**Records provided**
==================================================
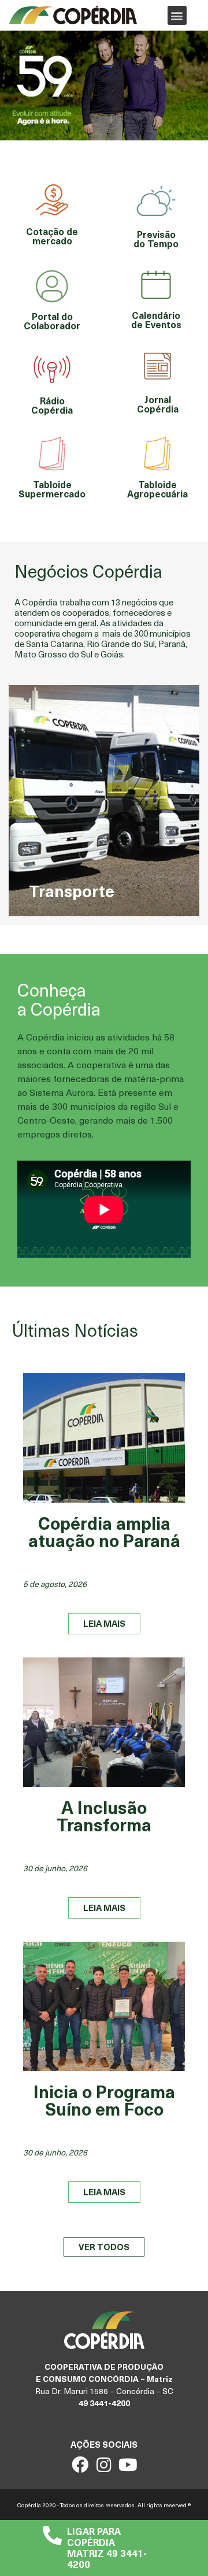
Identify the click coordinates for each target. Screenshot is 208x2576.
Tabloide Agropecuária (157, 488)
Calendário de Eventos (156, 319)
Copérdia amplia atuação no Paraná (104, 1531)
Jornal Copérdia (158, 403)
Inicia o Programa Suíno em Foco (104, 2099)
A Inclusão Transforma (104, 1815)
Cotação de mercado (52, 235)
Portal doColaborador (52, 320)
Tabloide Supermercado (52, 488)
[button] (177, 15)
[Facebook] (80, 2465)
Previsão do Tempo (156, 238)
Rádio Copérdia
==================================================
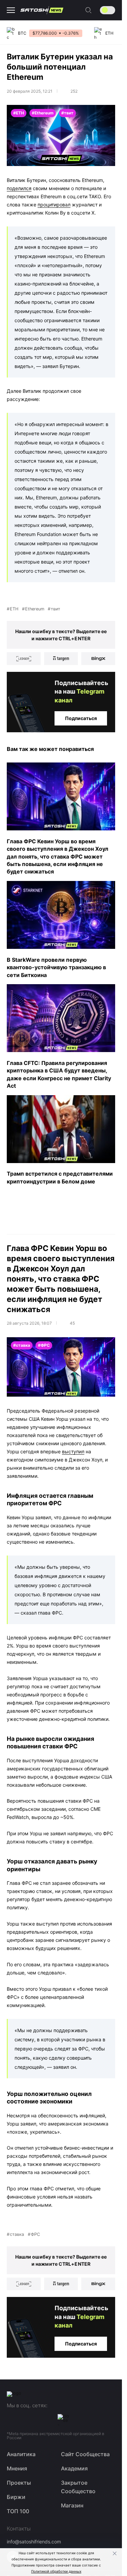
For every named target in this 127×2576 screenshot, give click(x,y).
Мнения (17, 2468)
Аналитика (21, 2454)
==================================================
**What you are asked to do**
The lines above from the one containing "Portal doColaborador (52, 320)" through the one containing "Rádio Copérdia" are to be set down exactly, and no others.

**Problem solution**
Portal doColaborador (52, 320)
Tabloide Supermercado (52, 488)
[button] (177, 15)
[Facebook] (80, 2465)
Previsão do Tempo (156, 238)
Rádio Copérdia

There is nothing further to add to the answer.